> _Brontekst_
ECLI:NL:RBROT:2018:4778

Rechtbank Rotterdam

Datum uitspraak
28 maart 2018
Publicatiedatum
18 juni 2018
Zaaknummer
10/811101-17
Instantie
Rechtbank Rotterdam
Type
Uitspraak
Rechtsgebied
Strafrecht
Procedures
  • Eerste aanleg - meervoudig
Vindplaatsen
  • Rechtspraak.nl
AI samenvatting door LexboostAutomatisch gegenereerd

Vrijspraak van bedreiging met een misdrijf tegen het leven gericht of zware mishandeling in Schiedam

In deze zaak heeft de Rechtbank Rotterdam op 28 maart 2018 uitspraak gedaan in de strafzaak tegen de verdachte, die werd beschuldigd van bedreiging met een misdrijf tegen het leven gericht en zware mishandeling. De officier van justitie had vrijspraak van het primair ten laste gelegde gevorderd, maar wilde wel een bewezenverklaring van het subsidiair ten laste gelegde, met een taakstraf en een ontzegging van de rijbevoegdheid. De rechtbank heeft de feiten en omstandigheden van de zaak zorgvuldig gewogen. De verdachte had zich onttrokken aan een aanhouding door de aangeefster, die hem achtervolgde. De verdachte reed in de richting van de aangeefster, maar de rechtbank oordeelde dat de handelingen van de verdachte onvoldoende bewijs boden voor de conclusie dat er sprake was van een bedreiging met een misdrijf tegen het leven of zware mishandeling. De camerabeelden toonden aan dat de verdachte op zijn eigen weghelft reed en dat de aangeefster op de verkeerde weghelft kwam. De rechtbank concludeerde dat er geen opzet of aanmerkelijke kans was dat de verdachte de aangeefster zou aanrijden. Daarom werd de verdachte vrijgesproken van het subsidiair ten laste gelegde. De benadeelde partij, die immateriële schade vorderde, werd niet-ontvankelijk verklaard in haar vordering, omdat de verdachte was vrijgesproken. De rechtbank heeft de kosten van de benadeelde partij op nihil begroot.

Uitspraak

Rechtbank Rotterdam

Team straf 3
Parketnummer: 10/811101-17
Datum uitspraak: 28 maart 2018
Tegenspraak
Vonnis van de rechtbank Rotterdam, meervoudige kamer voor strafzaken, in de zaak tegen de verdachte:
[naam verdachte],
geboren te [geboorteplaats verdachte] op [geboortedatum verdachte] ,
ingeschreven in de basisregistratie personen op het adres
[adres verdachte] , [woonplaats verdachte] ,
raadsman mr. A.F.M. den Hollander, advocaat te Rotterdam.

1.Onderzoek op de terechtzitting

Gelet is op het onderzoek op de terechtzitting van 28 maart 2018.

2.Tenlastelegging

Aan de verdachte is ten laste gelegd hetgeen is vermeld in de dagvaarding. De tekst van de tenlastelegging is als bijlage I aan dit vonnis gehecht.

> _Opgaven_
1. Beantwoord de volgende vragen over het vonnis van de Rechtbank Rotterdam:
(a) Op welke datum is het vonnis gepubliceerd?
(b) Wie trad op als raadsman van de verdachte?
(c) Op welke weghelft kwam de aangeefster volgens de camerabeelden?
2. Schrijf het vonnis van de Rechtbank Rotterdam verder na de laatste zin over de tenlastelegging.

> _Verzameld materiaal_
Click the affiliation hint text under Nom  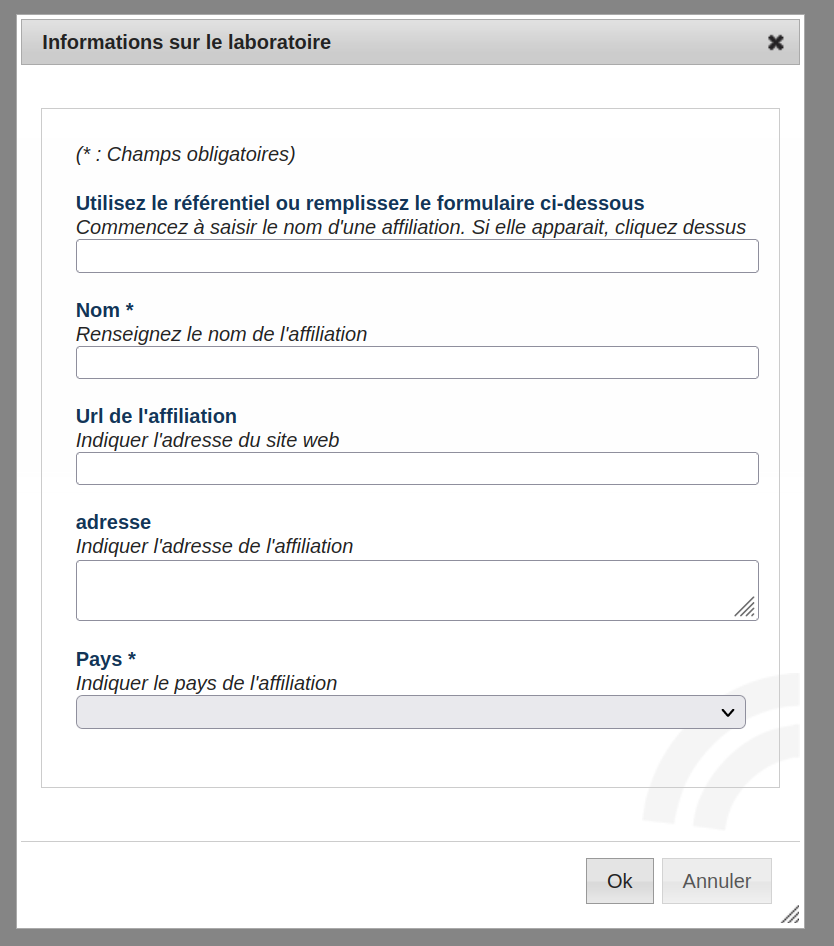coord(221,334)
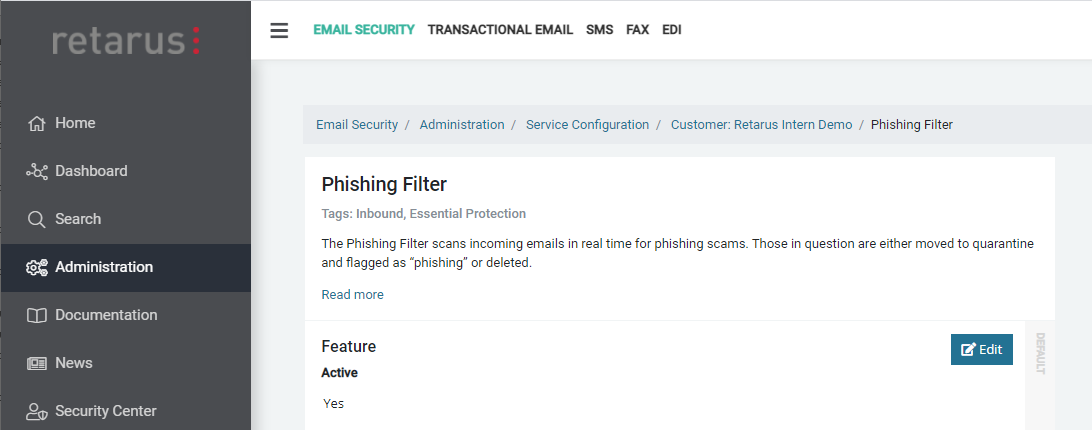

> _De antwoorden_
1.
(a) Op 18 juni 2018.
(b) Mr. A.F.M. den Hollander, advocaat te Rotterdam.
(c) Op de verkeerde weghelft.

2.
3.Eis officier van justitie

De officier van justitie mr. K. Pieters heeft gevorderd:
  • vrijspraak van het primair ten laste gelegde;
  • bewezenverklaring van het subsidiair ten laste gelegde;
  • veroordeling van de verdachte tot een taakstraf voor de duur van 150 uur, te vervangen door 75 dagen hechtenis, en een ontzegging van de rijbevoegdheid voor de duur van vier maanden.

4.Waardering van het bewijs

4.1.
Vrijspraak zonder nadere motivering primair ten laste gelegde
Met de officier van justitie en de verdediging is de rechtbank van oordeel dat het primair ten laste gelegde niet wettig en overtuigend is bewezen, zodat de verdachte daarvan zonder nadere motivering zal worden vrijgesproken.
4.2.
Vrijspraak met nadere motivering subsidiair ten laste gelegde
4.2.1.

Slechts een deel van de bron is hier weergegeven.